The US, Japan and other countries will offer a climate finance deal worth as much as $20 billion to help Indonesia shift its coal-dominated power grid away from the polluting fossil fuel.

Details of an agreement will be announced during the Group of 20 meetings in Bali next week after talks between US President Joe Biden and Indonesian President Joko Widodo, Coordinating Maritime Affairs and Investment Minister Luhut Panjaitan said Friday. He confirmed an earlier Bloomberg News report that the deal will be at least $15 billion.

The “just energy transition partnership,” or JETP, pact with Japan, the US and others follows roughly a year of negotiations and could be announced as soon as Tuesday, according to people familiar with the plans, who asked not to be named because the details aren’t yet public.

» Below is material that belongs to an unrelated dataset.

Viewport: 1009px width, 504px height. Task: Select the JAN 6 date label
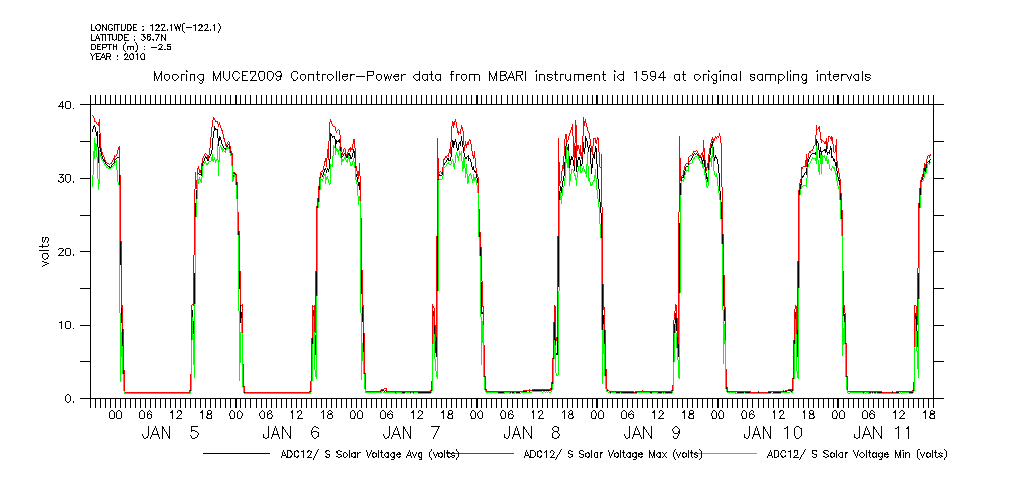[291, 433]
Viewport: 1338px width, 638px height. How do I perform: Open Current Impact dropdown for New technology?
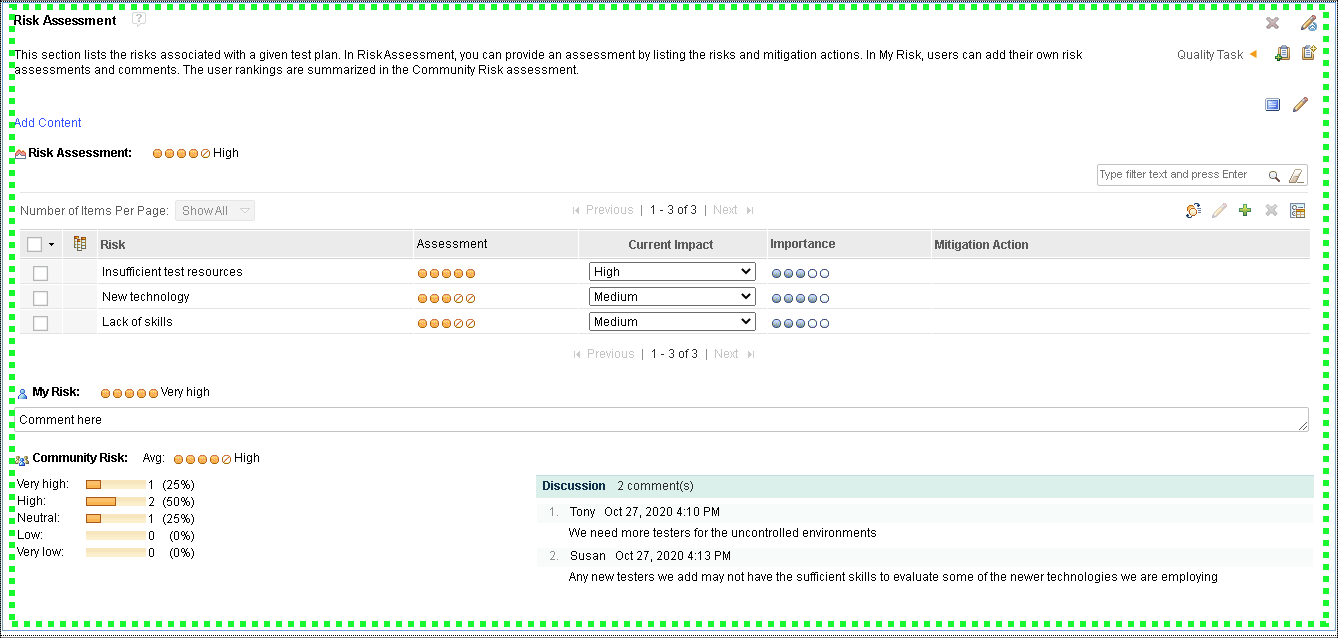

A spokesperson for the US Treasury Department and Japan’s finance ministry declined to comment.

Tugboats guide barges transporting coal on Mahakam River in Samarinda, East Kalimantan, Indonesia, on Wednesday, Oct. 13, 2021. Coal prices are likely to remain high after soaring to new records on strengthening power demand and challenges in key supplier nations, according to a major Australian producer.

The deal would enable Indonesia to accelerate efforts to shutter excess fossil fuel generation capacity, and to limit its pipeline of coal power projects, factors that are currently thwarting the development of renewable energy, the people said.